# ТЕКСТ ДЛЯ РАБОТЫ
Шрифт:
Закладка:
В наиболее трудную и, надо сказать, крайне двусмысленную, щекотливую ситуацию (из всех этих достойных героев) попадает Гринев. Перед ним поставлена сверхличная, сверхъестественная задача. Не только честь сберечь, как заповедано в эпиграфе, но, блюдя эту треклятую честь по всем дворянским и офицерским кодексам (скажем, пожертвовав собой, подобно капитану Миронову), в то же самое время, дополнительно (причем это второе, дополнительное условие и становится радостным, главным стимулом работы), спасти жизнь и честь оставленной ему на руках сироты – капитанской дочки Марьи Мироновой. Самому погибнуть – ему ничего не стоило. Раз плюнуть. Дворянин – как дворянин. Умирать – так умирать. Да вот беда: ему надобно выжить, чтобы вызволить сироту, подставив под удар дворянскую репутацию. Не честь, а всего лишь репутацию. Но и того достаточно. Ценой общения с Пугачевым! Ценой обвинения! Случайно…
Вне сказочного Пугачева, без сверхъестественной его помощи, ни Маше, ни Гриневу заведомо несдобровать. И об этом следует помнить и молиться потом всю жизнь за его грешную душу. Один овчинный тулуп и лошадь чего стоят! “Без тебя я не добрался бы до города и замерз бы на дороге…” И тут же – ругань: “Выходи, бесов кум!.. Вот ужо тебе будет баня, и с твоею хозяюшкою!” Поймали!
Сколько раз их ловят? Сколько раз грозят смертной казнью?.. Когда весь какой ни на есть христианский суд идет на тебя облавой – помянешь добрым словом Пугачева!.. Ату его! Ату!
12Эпиграфом к последней главе “Капитанской дочки” (“Суд”) поставлена пословица:
Мирская молва —Морская волна.Страшно в нее всматриваться. Как на дне морском различаешь: эти же волны смыли Пушкина с лица земли, с театральной сцены… Пушкинский, в последние годы жуткий, клубок жизни нам не дано разрешить. Легче распутать судебный клубок Гринева. Хотя тоже непросто. Загвоздка в том, что неколебимая честь Гринева, в результате его похождений, странным образом раздваивается. Так что в нашем кармане уже не Дон Кихот, а скорее Гамлет. Вынужденный проплыть между Сциллой и Харибдой (между Екатериной и Пугачевым), Гринев, сам того не ведая, делит честь на две неравные части. Это, во-первых, чувство долга перед службой, перед родиной, перед престолом. А во-вторых, голос чувства (тоже и долга), за которым, помимо любви, тянется жизнь, и честь, и гордость капитанской дочки. И вторая часть, между нами говоря, заметно перевешивает.

# ДАННЫЕ
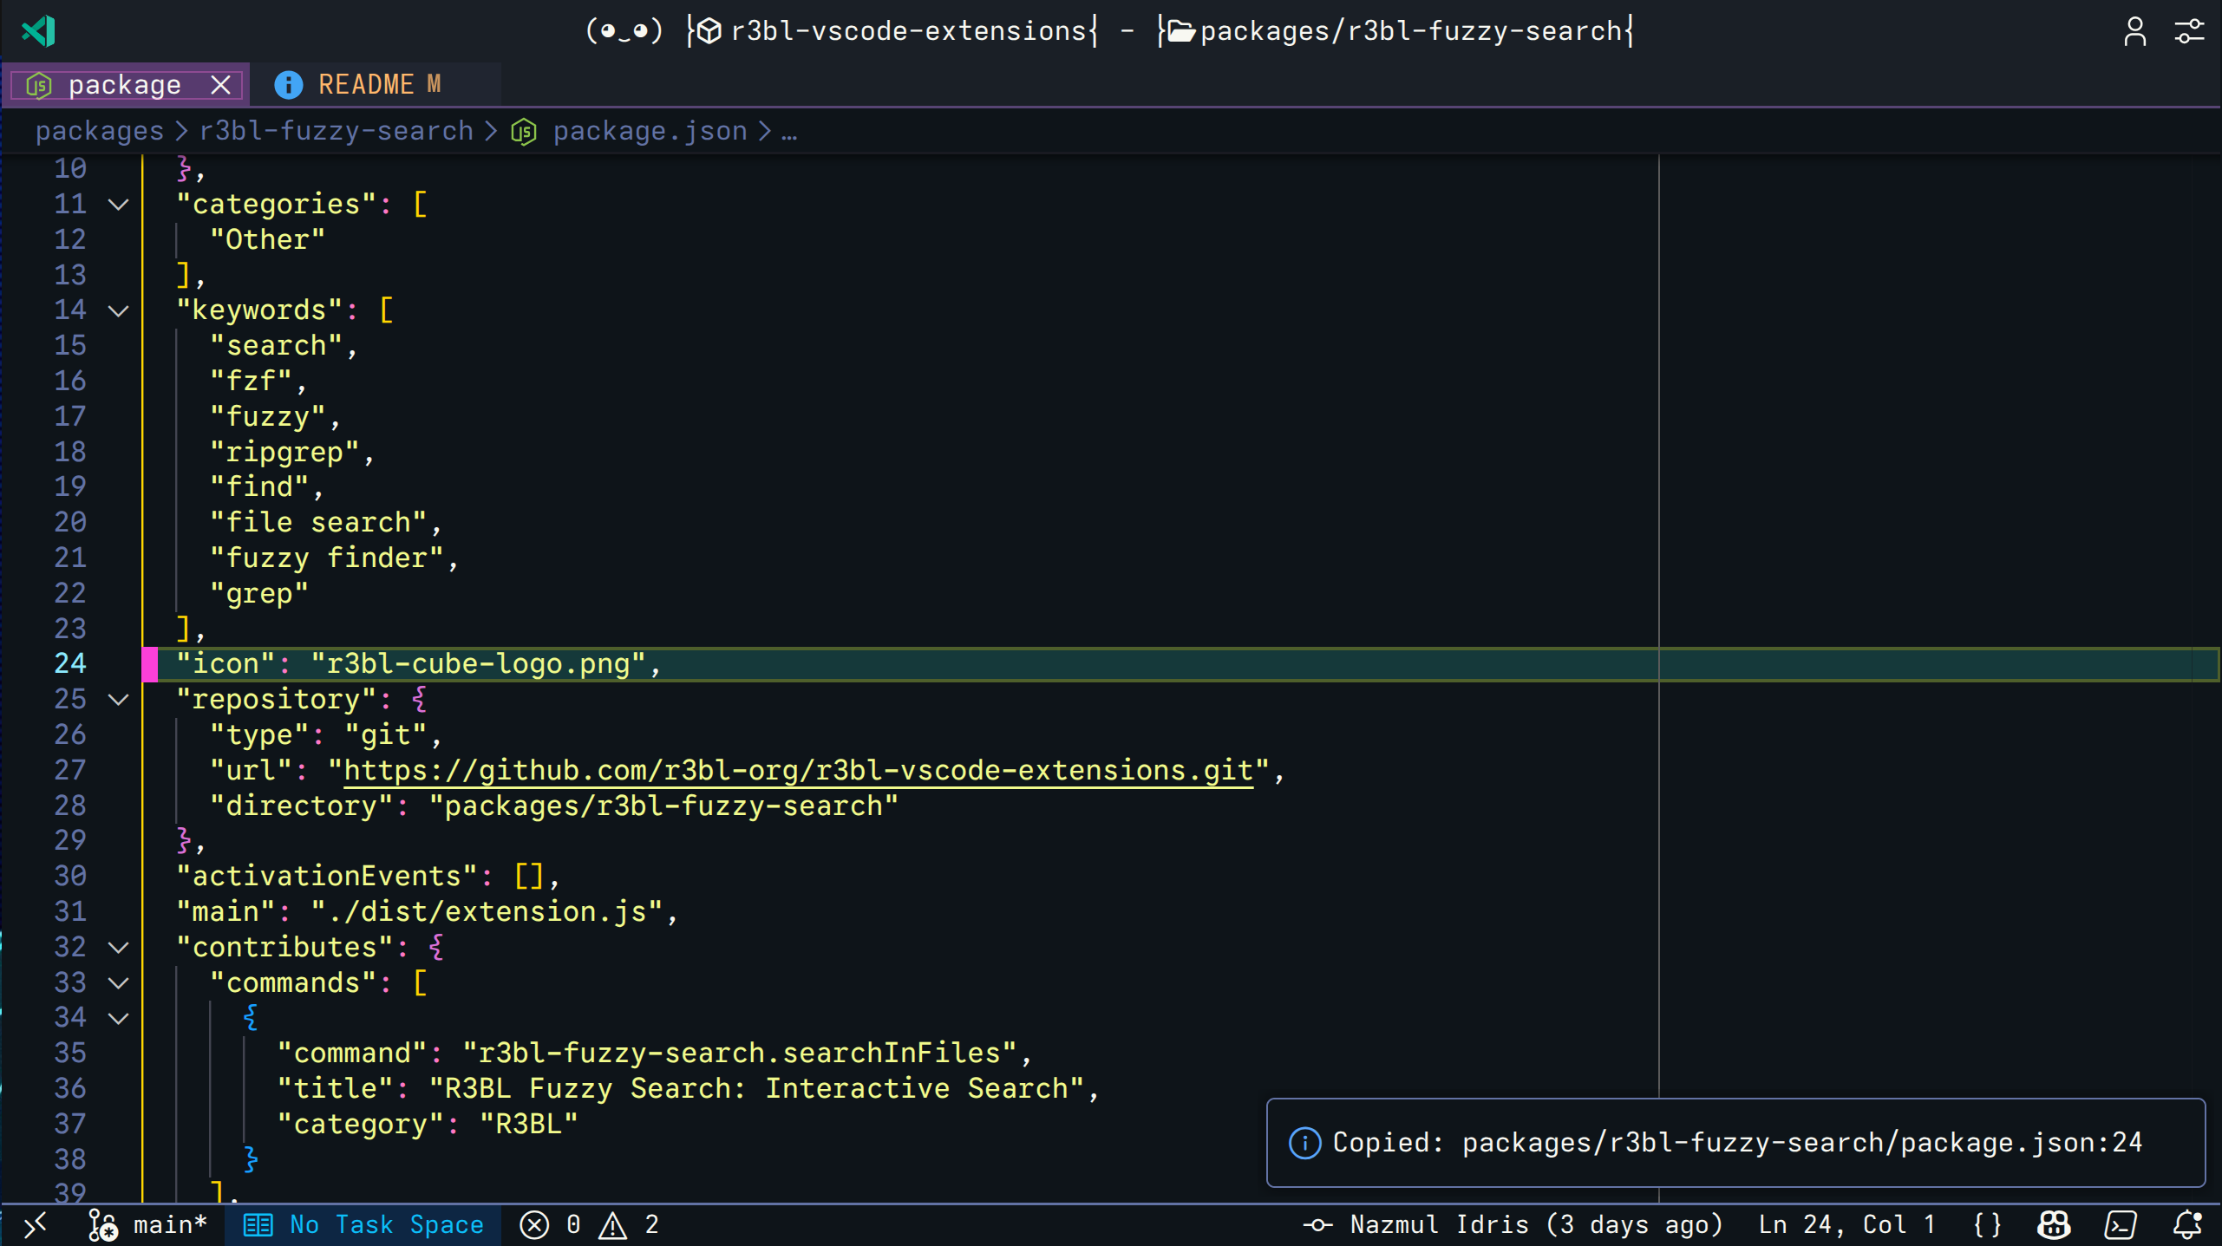Fold the "contributes" object on line 32
2222x1246 pixels.
(x=119, y=947)
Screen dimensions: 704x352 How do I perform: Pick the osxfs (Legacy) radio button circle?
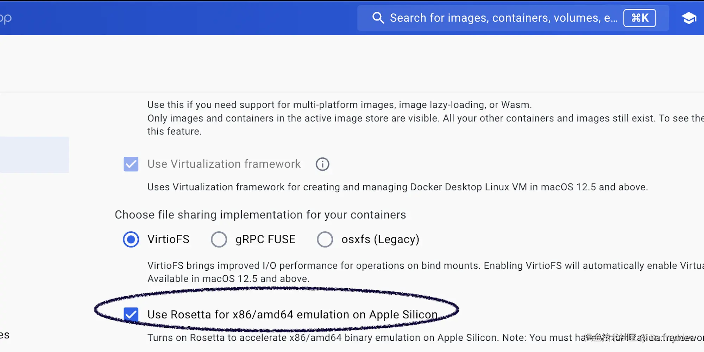[325, 239]
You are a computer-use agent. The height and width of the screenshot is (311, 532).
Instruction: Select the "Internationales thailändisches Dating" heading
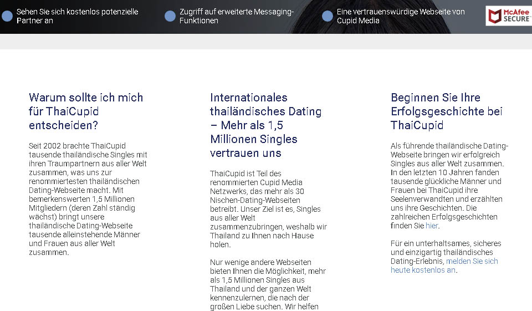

# ЦЕЛЬ ЗАДАНИЯ
Приведите ещё раз, слово в слово, отрывок из текста о «Капитанской дочке» выше. Отрывок начинается со слов «Сколько раз их» и заканчивается словами «Ату его! Ату!».

# ОТВЕТ К ЗАДАНИЮ
Сколько раз их ловят? Сколько раз грозят смертной казнью?.. Когда весь какой ни на есть христианский суд идет на тебя облавой – помянешь добрым словом Пугачева!.. Ату его! Ату!